Because BPCells can perform all operations streaming from disk, it is able to use dramatically less memory for operations that read all matrix values. This chunking strategy is similar to tools like DelayedArray. We have extensively optimized the C++ code to avoid slowdowns commonly caused by using disk-backed computations.
In the benchmark below, we show the time and memory to perform a basic workflow of data import, normalization, variable gene selection, and PCA. We reproduce the PCA results of existing tools to within numerical precision, starting from raw counts1.
Note that Seurat in this plot crashes on the 1.3M cell dataset due to R sparse matrices not supporting over roughly 2 billion non-zero entries in a matrix. By utilizing Seurat v5’s BPCells integration, it is possible to perform analyses on million cell datasets without downsampling.
Single cell counts matrices are stored as sparse matrices. With traditional formats like AnnData or 10x hdf5 feature matrices, there is an inherent tradeoff between storage size and speed of loading. Gzip-compressed files are small, but slow to read.
BPCells uses bitpacking compression to provide 4-6x smaller storage for counts matrices compared to an uncompressed binary format (e.g. AnnData’s default h5ad settings2). A single thread can load the matrix data faster than reading uncompressed data in many cases, due to the smaller data size and extremely fast decompression3.
Benchmark storing + loading a 1.3M cell RNA-seq experiment from 10x Genomics.
Single cell ATAC-seq data is stored as lists of fragment alignments, including chromosome, start+end coordinates, and cell ID. The storage space for the BPCells bitpacked format is about 2x smaller than a 10x fragments.tsv.gz file.
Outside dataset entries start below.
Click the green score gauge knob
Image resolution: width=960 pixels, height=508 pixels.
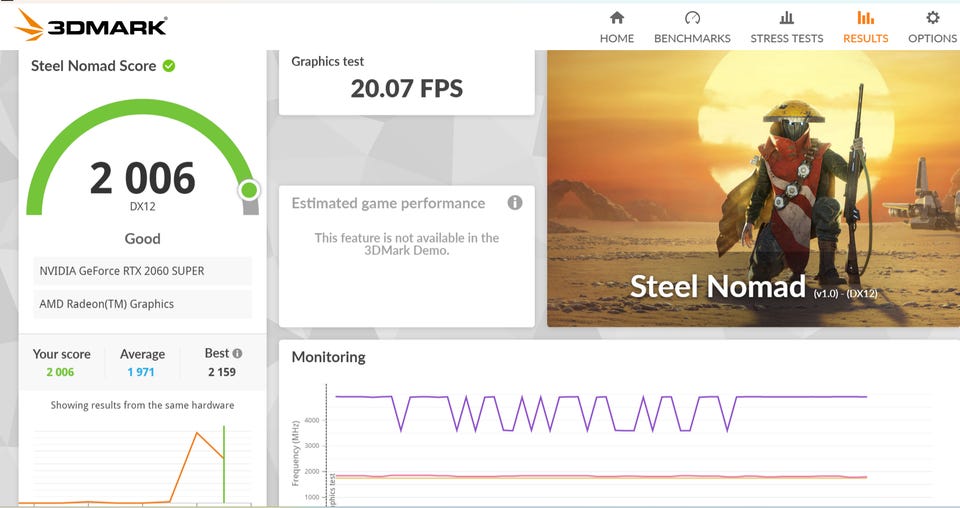(249, 190)
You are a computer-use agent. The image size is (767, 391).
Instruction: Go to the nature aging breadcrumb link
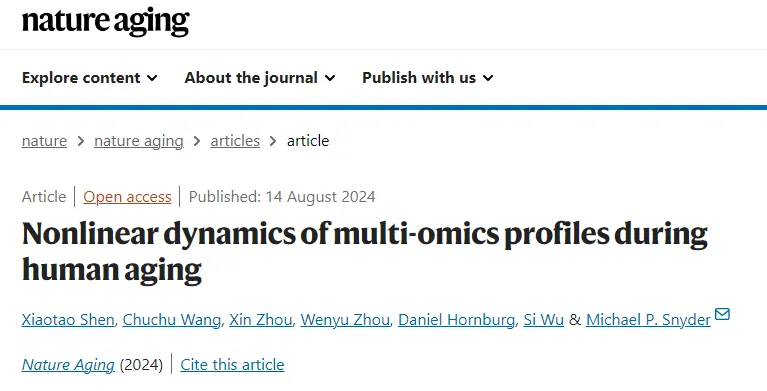(139, 141)
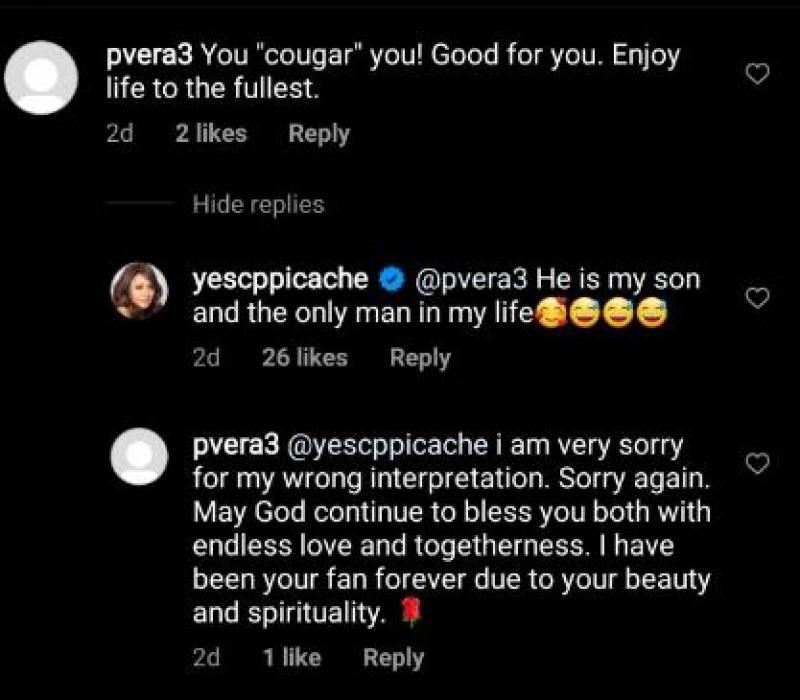
Task: Reply to yescppicache's "He is my son" comment
Action: pos(420,358)
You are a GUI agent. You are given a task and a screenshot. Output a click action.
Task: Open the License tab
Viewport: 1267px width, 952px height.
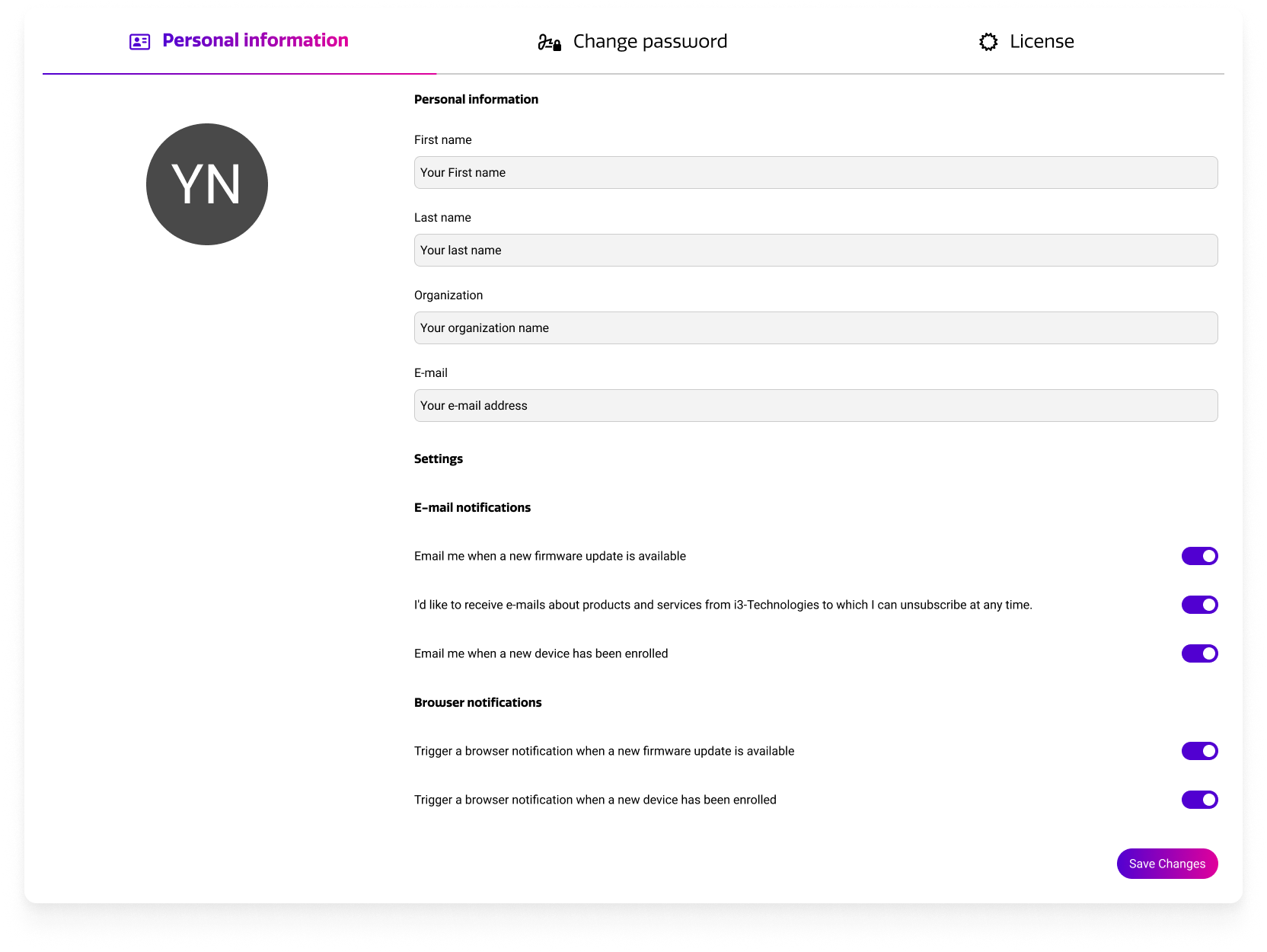click(1041, 41)
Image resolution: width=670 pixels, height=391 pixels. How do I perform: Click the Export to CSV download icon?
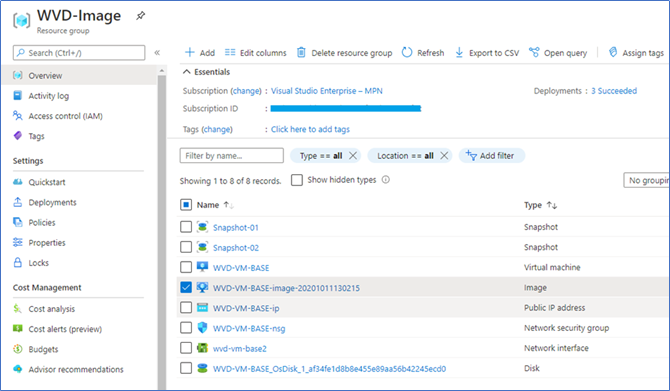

The storage format includes a lightweight genome-position index to enable fast loading of data from a selected genome location.
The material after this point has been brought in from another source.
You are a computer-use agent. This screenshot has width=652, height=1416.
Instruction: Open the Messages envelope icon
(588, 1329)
BPCells can decompress about 70 million fragments per second with a single core, compared to about 5 million fragments per second with a 10x fragments.tsv.gz file (14x faster). Compared to ArchR arrow files, BPCells is also about 2x smaller with ~10x faster import times from fragments.tsv.gz files.
BPCells stores fragments in a genome-indexed format that also enables fast seeking by genome location. This helps for visualization of selected genomic loci, as well as fast calculations of cell x peak matrices. It is often necessary to re-quantify the cell x peak matrices from fragments when comparing datasets with different original peak calls. Our implementation is about 40x faster than ArchR when calculating overlaps at 100k peaks across the genome, and over 500x faster when calculating overlaps at just 10 peaks. This is due to the fact that BPCells has fragments sorted by genome coordinate, whereas arrow files sort by cell then genome coordinate.
Our peak matrix overlap calculation runs at a rate of about 25 million overlapping fragments per second, which is fast enough that it would bottleneck on I/O speed rather than computation when reading from a 250MB/s hard drive if bitpacking compression were not available to reduce the I/O bandwidth.